统计mongodb慢查询的时候,发现有的集合慢查询很多,然后通知开发看一下字段加索引,
和开发讨论之后加唯一索引,加的时候发现有重复数据,然后用聚合命令统计了一下24w的数据有10w+的重复数据,
开发说update操作的时候加了{upsert:true},应该是查询不到新增一条,不会有重复数据,
然后查看mongodb的官方文档查看db.collection.update,其中有以下解释
Use Unique Indexes
WARNING
To avoid inserting the same document more than once, only use upsert: true if the query field is uniquely indexed.
Given a collection named people where no documents have a name field that holds the value Andy. Consider when multiple clients issue the following update with upsert: true at the same time:
db.people.update( { name: "Andy" }, { name: "Andy", rating: 1, score: 1 }, { upsert: true } )

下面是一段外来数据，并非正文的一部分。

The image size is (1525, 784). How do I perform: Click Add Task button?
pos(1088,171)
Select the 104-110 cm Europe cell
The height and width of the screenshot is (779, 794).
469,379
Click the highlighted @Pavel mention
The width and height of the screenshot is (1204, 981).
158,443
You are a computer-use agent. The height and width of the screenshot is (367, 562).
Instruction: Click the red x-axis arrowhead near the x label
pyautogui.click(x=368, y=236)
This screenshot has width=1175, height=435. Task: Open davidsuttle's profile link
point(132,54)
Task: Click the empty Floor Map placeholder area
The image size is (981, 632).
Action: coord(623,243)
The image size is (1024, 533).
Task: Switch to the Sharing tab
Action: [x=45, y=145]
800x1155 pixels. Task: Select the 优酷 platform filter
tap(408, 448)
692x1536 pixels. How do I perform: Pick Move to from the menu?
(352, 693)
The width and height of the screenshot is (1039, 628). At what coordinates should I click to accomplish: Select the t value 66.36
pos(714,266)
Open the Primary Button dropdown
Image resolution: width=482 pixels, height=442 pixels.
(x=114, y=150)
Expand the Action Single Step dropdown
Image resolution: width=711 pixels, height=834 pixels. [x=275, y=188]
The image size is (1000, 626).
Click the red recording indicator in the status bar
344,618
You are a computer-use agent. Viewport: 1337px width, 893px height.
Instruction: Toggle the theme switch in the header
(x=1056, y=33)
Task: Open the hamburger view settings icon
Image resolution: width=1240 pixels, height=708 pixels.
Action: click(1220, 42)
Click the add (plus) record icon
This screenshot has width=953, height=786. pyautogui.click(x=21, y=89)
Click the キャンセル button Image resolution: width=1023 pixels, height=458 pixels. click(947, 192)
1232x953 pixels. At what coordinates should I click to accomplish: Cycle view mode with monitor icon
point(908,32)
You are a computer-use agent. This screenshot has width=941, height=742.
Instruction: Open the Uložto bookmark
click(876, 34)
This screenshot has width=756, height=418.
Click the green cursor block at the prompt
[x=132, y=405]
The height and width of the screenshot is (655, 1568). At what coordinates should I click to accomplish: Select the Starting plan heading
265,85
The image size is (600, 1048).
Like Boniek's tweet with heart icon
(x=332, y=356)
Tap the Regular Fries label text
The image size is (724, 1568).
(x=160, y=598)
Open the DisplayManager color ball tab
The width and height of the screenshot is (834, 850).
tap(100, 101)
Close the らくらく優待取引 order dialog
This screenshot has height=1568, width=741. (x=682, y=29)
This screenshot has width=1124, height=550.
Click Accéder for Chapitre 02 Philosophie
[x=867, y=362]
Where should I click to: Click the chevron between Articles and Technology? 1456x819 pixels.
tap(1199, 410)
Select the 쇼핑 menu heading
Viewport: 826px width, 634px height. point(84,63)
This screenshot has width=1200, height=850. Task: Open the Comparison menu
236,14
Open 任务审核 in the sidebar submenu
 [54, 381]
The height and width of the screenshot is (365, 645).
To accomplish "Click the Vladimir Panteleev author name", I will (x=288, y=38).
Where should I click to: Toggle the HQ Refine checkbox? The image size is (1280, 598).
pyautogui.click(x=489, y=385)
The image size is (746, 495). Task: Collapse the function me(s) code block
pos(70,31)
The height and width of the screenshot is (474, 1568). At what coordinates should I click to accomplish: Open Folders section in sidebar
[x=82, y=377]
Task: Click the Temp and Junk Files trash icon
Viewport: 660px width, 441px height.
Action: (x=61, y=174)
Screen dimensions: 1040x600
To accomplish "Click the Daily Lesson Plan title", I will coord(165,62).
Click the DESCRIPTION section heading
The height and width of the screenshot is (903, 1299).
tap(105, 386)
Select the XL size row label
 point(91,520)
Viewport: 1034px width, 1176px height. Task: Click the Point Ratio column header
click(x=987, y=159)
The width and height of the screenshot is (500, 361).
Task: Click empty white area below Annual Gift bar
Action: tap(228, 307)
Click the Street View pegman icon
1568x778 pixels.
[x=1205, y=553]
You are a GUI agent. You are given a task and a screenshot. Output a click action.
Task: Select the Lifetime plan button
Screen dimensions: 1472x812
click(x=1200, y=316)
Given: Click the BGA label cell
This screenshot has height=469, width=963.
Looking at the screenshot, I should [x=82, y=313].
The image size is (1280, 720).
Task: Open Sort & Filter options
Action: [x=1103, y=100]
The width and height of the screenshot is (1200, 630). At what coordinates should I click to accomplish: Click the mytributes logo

If all update() operations complete the query portion before any client successfully inserts data, andthere is no unique index on the name field, then each update operation may result in an insert.
To prevent MongoDB from inserting the same document more than once, create a unique index on the namefield. With a unique index, if multiple applications issue the same update with upsert: true, exactly oneupdate() would successfully insert a new document.
The remaining operations would either:
-
update the newly inserted document, or
-
fail when they attempted to insert a duplicate.
If the operation fails because of a duplicate index key error, applications may retry the operation which will succeed as an update operation.
意思大体是说:同时高并发upsert的话,查询操作完成,但是还没insert,这时会同时insert多条相同 的数据,为了避免这个问题可以增加唯一索引,也就是说,数据的唯一性只能通过唯一索引来保证,
同时举例说明了唯一索引然后高并发update的操作情况:
- 更新已经插入的新的数据
- 由于唯一索引insert失败,然后这种情况最好加一个重试的机制,这样就可以update成功了。